Skip to content

Software Development Kit (SDK)

When subscribing to the Cebule Tier, you can access the API via the Python SDK which can be regarded as a simple and user-friendly overlay to make use of well-defined functions to interact with the Cebule engine.

First we present how the API has been structured and then move on to present the collection of functions and argument possibilities of the SDK,

Application Programming Interface (API)

The API can be utiilized to search for molecules and includes the following internal features of the search method through the database holding more than 200.000.000 molecules:

  • Molecules ranking based on the identifiers (e.g. SMILES, formula).
  • Definition of how many molecules should be returned with an exact number. This improvement refers to the GET /search endpoint.
  • The query parameters for the GET /search endpoint are:
q

- the keyword to search for (required)

start

- offset of the first result to return (default: 0)

limit

- number of results to return (default: 50)

cursor

- value of nextCursorMark from the previous response

You can find the current documentation of the MQS API also under the respective tab within the Dashboard:

Figure 1: Documentation page of the API within the Dashboard.

Software Development Kit (SDK)

The SDK allows you to work in a more simplified way to integrate the MQS tool stack with your own coding projects or software in comparison to the bare bone MQS REST-API interface.

The Python SDK provides currently an additional layer for working with the API by improving the ease of use of the API with tailored functions.

As an example of what the SDK provides here the authentication and search functions in use from the SDK after importing mqsdk and setting up a session:

import mqsdk
session = mqsdk.Session("<email address>", "<password>")
results = session.data.search("aspirin", start=0, limit=10)
print(results)

Atom Order

Various Cebule tasks in the SDK (GEOMETRY_OPT, GROUP_CONTRIBUTION, FORCE_FIELD_MD) rely on a set atom order, and to interpret the outputs of those tasks one can use the ATOM_ORDER task in Cebule.

Cebule SDK TaskType: ATOM_ORDER

  • Determine the Cebule atom order for a given molecule specified as a SMILES string, a list of atomic symbols, or a polymer chain
  • Inputs:
  • smiles: str - SMILES representation of the molecule, OR
  • smiles: list[str] - List of pSMILES (polymer SMILES) for polymer chain with connection tags, OR
  • symbols: list[str] - List of atomic symbols (e.g., ["C", "H", "O"])
  • geometry: list[list[list[float]]] - (Optional) List of 3D geometries for each polymer unit when using polymer chain SMILES. When provided, returns both atom order and stitched geometry.
  • Cebule max_processors: N/A (lightweight operation)
  • Output:
  • Without geometry: List of element symbols in the order they appear across Cebule task outputs
  • With geometry: Dictionary with "atom_order" (list of symbols) and "geometry" (stitched polymer 3D coordinates)

Example with SMILES:

session.cebule.create_task("order", TaskType.ATOM_ORDER, smiles="CCO")

_DATA EXCERPTS_
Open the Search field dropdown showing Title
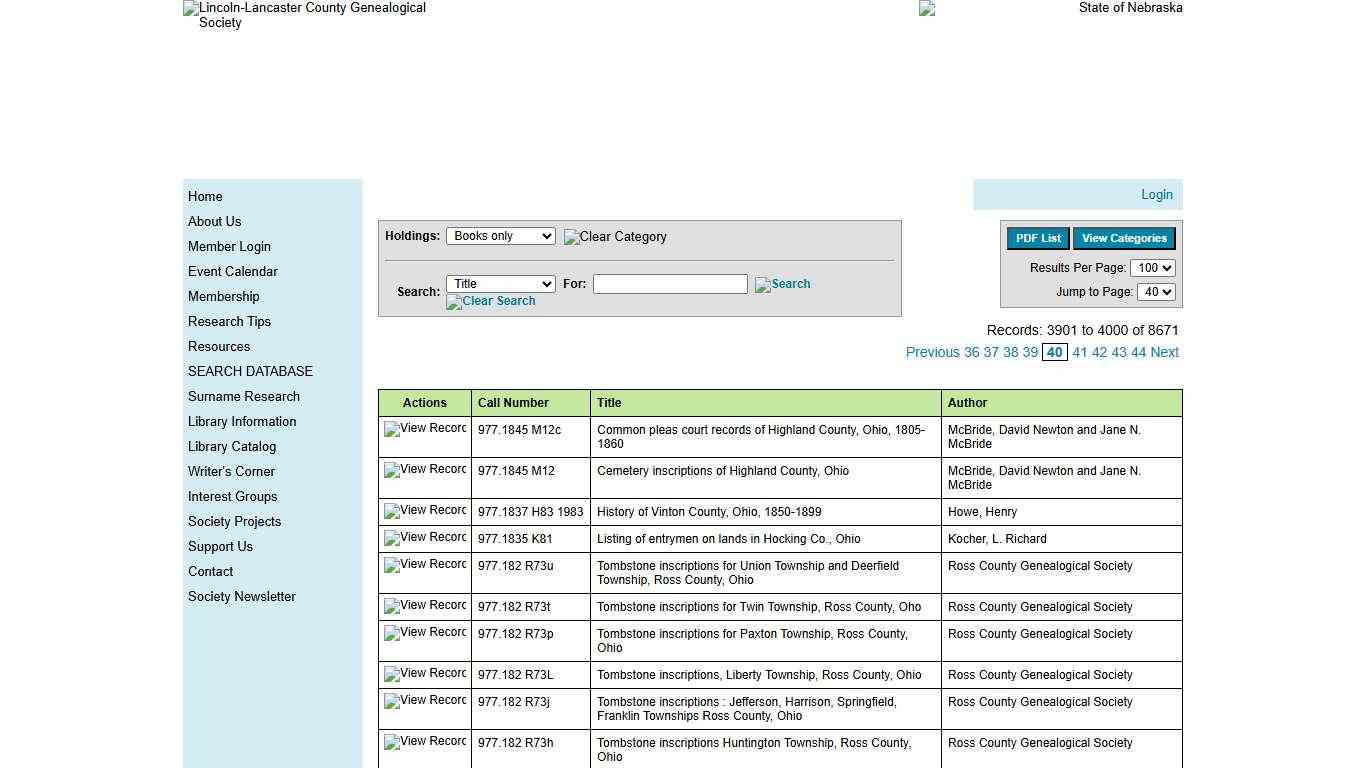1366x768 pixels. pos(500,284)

...

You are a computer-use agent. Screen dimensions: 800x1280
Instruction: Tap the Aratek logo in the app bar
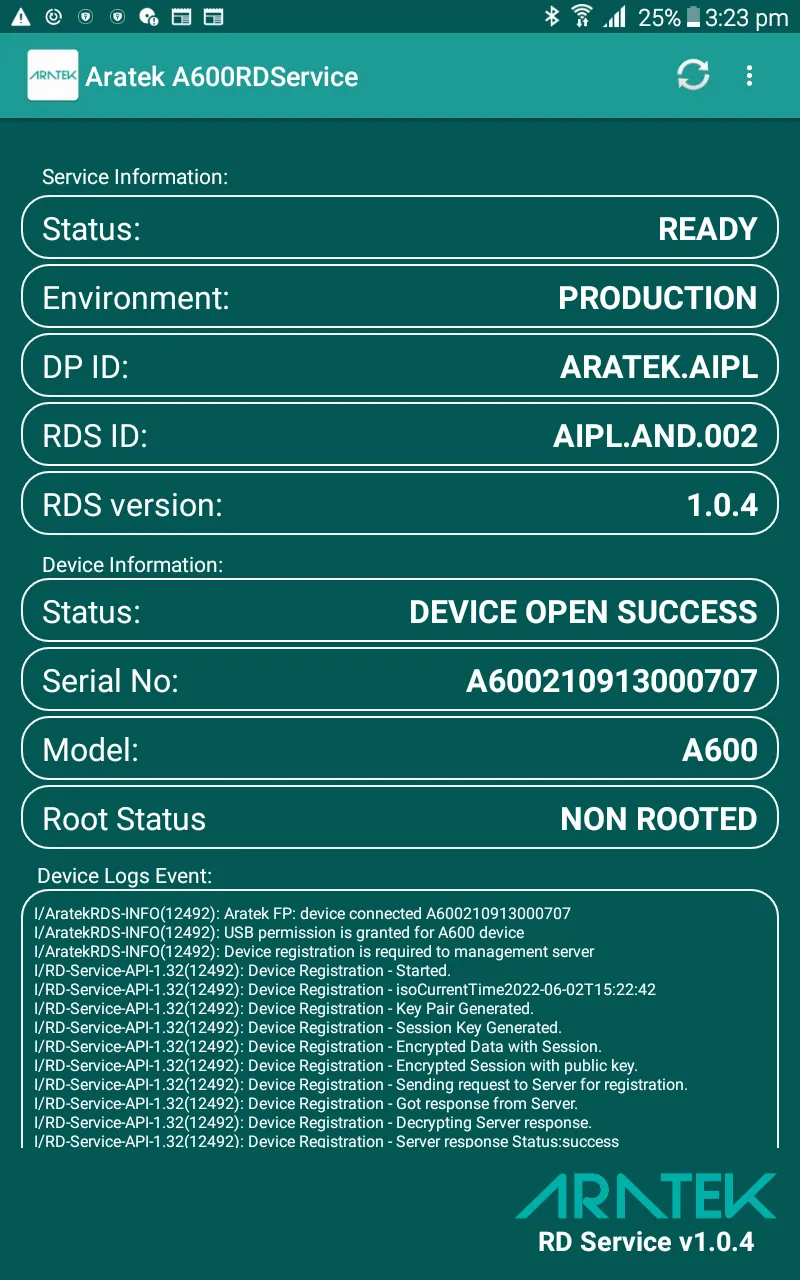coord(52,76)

_CHALLENGES_
1 – In the SDK documentation, what is the default number of results returned by the GET /search endpoint?
2 – In the SDK documentation, rewrite the part starting with "As an example" and going on through "print(results)", changing "aspirin" to "caffeine".
3 – Write what comes next in the SDK documentation, picking up after its final line.

_ANSWERS TO THE TASKS_
1 – The default is 50 results.

2 –
As an example of what the SDK provides here the authentication and search functions in use from the SDK after importing mqsdk and setting up a session:

import mqsdk
session = mqsdk.Session("<email address>", "<password>")
results = session.data.search("caffeine", start=0, limit=10)
print(results)

3 –
# Result:
["H", "H", "H", "H", "H", "H", "C", "C", "O"]

Example with symbols:

session.cebule.create_task("order", TaskType.ATOM_ORDER, symbols=["C", "O", "H", "N", "H"])

# Result:
["H", "H", "C", "N", "O"]

Example with polymer chain:

# Without geometry - just get atom order
session.cebule.create_task("order", TaskType.ATOM_ORDER, smiles=["[*]CC[*:1]", "[*:1]CCC[*]"])

# With geometry - get atom order and stitched geometry
session.cebule.create_task("order", TaskType.ATOM_ORDER,
                          smiles=["[*]CC[*:1]", "[*:1]CCC[*]"],
                          geometry=[unit1_coords, unit2_coords])

# Result (with geometry):
{
    "atom_order": ["H", "H", "H", ..., "C", "C", "C"],
    "geometry": [[x1, y1, z1], [x2, y2, z2], ...]
}

This result lets us know the atomic indices used in other tasks. For instance in GEOMETRY_OPT output list we know that the first XYZ coordinate corresponds to a hydrogen atom and the last coordinate corresponds to an oxygen. In the GROUP_CONTRIBUTION output indices we know that if a group contains the atom at index 6, this is a carbon atom.

The Python SDK can be found under the following link: https://gitlab.com/mqsdk/python-sdk and check out the Molecule Search Jupyter Notebook.

You need to have subscribed to the Quantum & Machine Learning Tier for getting access to the API which the Python SDK depends on.

All example notebooks for the Python SDK can be found in the notebooks folder and example scripts in the scripts folder of the repository.

Polymers

The Cebule SDK supports polymer calculations through a specialized polymer SMILES (pSMILES) notation that uses dummy atoms (*) to represent repeating units and connection points. This enables quantum chemical calculations on polymer systems while maintaining computational tractability.

pSMILES Format

Polymer structures are specified using exactly two dummy atoms (*) that mark the connection points of the repeating unit:

  • *CC* - Ethylene repeating unit (polyethylene)
  • *CCC* - Propylene repeating unit (polypropylene)
  • *C1=CC=CC=C1* - Benzene repeating unit (polyphenylene)

The dummy atoms indicate where the polymer chain continues, defining the periodic boundary of the repeating unit.

Polymer Chains

For specifying multi-unit polymer chains (oligomers), Cebule supports a list of pSMILES with connection tags that define how units link together:

Format:

["[*]CC[*:1]", "[*:1]CCC[*]"]

["[*]C1OCCC(O)C1CC1OC([*:1])C(O)CC1", "[*:1]C1OCC(O)CC1CC1OCCC(O)C1CC1OC([*:2])C(O)CC1", "[*:2]C1OCC(O)CC1CC1OC([*])C(O)CC1"]

Connection Rules:

  • Tagged dummy atoms ([*:1], [*:2], etc.) specify connection points between units
  • Tags must appear exactly twice across the chain - once on each unit to be connected
  • Plain dummy atoms ([*]) mark the chain ends (exactly two required per chain)
  • Units are automatically stitched together based on matching tags

Example polymer chain:

# 3-unit alkane chain:
# Unit 1: [*]CC[*:1]  (plain end, connects with tag 1 to next molecule)
# Unit 2: [*:2]CCC[*:1] (connects with tag 2 to next molecule, with tag 1 to previous molecule)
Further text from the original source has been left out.